**Exercise task 1**
Say whether each statement agrees with the forum thread about the CM10 SMS .apk. For each, answer yes or no and quote the deciding words of the thread. (a) Schoat333 says the app is also in the newest CM10 nightly. (b) clarkkkent434 says the app is already in affinity. (c) Z'mnypit says the .apk can still be found on XDA.
**Exercise task 2**
Write what comes next in the forum thread about the CM10 SMS .apk, picking up after its last post.

**Selected excerpt**
=====

# CM10 SMS .apk ?



## Z'mnypit (Feb 1, 2012)

Does anyone have the CM10 SMS .apk droidlife posted a couple days ago with the reply from notification etc? It was on XDA for a min now it appears to be gone.


----------



## Ballocaust (Jun 29, 2011)

Here ya go http://db.tt/nOIS88K6


----------



## Schoat333 (Jun 14, 2011)

Its in the newest CM10 nightly too.


----------



## Z'mnypit (Feb 1, 2012)

Thanks!!!!!!!


----------



## Art Vandelay (Jan 4, 2012)

Is this different from what is in the affinity rom?

Sent from my Galaxy Nexus using RootzWiki


----------



## Z'mnypit (Feb 1, 2012)

Art Vandelay said:


> Is this different from what is in the affinity rom?
> 
> Sent from my Galaxy Nexus using RootzWiki


Not sure but it has a quick reply option where you can reply on the notification itself vs opening your SMS


----------



## jrfan888 (Mar 7, 2012)

Does this work with any jb rom?


----------



## clarkkkent434 (Aug 30, 2011)

Art Vandelay said:


> Is this different from what is in the affinity rom?
> 
> Sent from my Galaxy Nexus using RootzWiki


Its not in affinity yet.

Sent from GNex Maxx


----------



## Art Vandelay (Jan 4, 2012)

What's the proper way to install? Place in system apps, open to install it, than reboot? Do I have to remove the original SMS app?

=====

**Source data**
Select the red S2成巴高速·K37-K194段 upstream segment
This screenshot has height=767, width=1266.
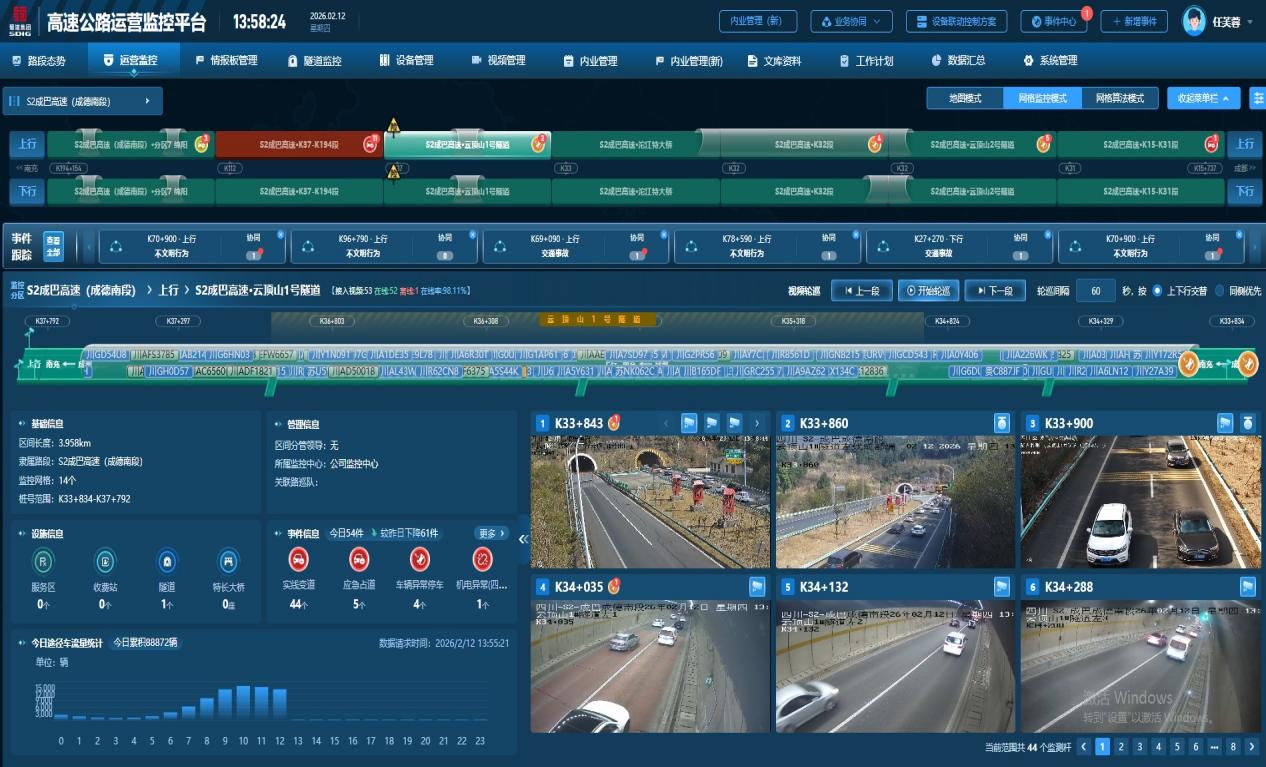click(298, 145)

=====

**Task response 1**
(a) Yes: "Its in the newest CM10 nightly too."
(b) No: "Its not in affinity yet."
(c) No: "It was on XDA for a min now it appears to be gone."

**Task response 2**
Sent from my Galaxy Nexus using RootzWiki


----------



## philsfan (Dec 9, 2011)

Art Vandelay said:


> What's the proper way to install? Place in system apps, open to install it, than reboot? Do I have to remove the original SMS app?
> 
> Sent from my Galaxy Nexus using RootzWiki


i think you need to first name the old mms.apk to mms.bak (in case it doesn't work - this is so you don't have to delete it) and then paste the new mms.apk in /system/app, change permissions, then reboot.

edit: change permissions to: r/w, r, r


----------



## TRE_588 (Jun 6, 2011)

Art Vandelay said:


> What's the proper way to install? Place in system apps, open to install it, than reboot? Do I have to remove the original SMS app?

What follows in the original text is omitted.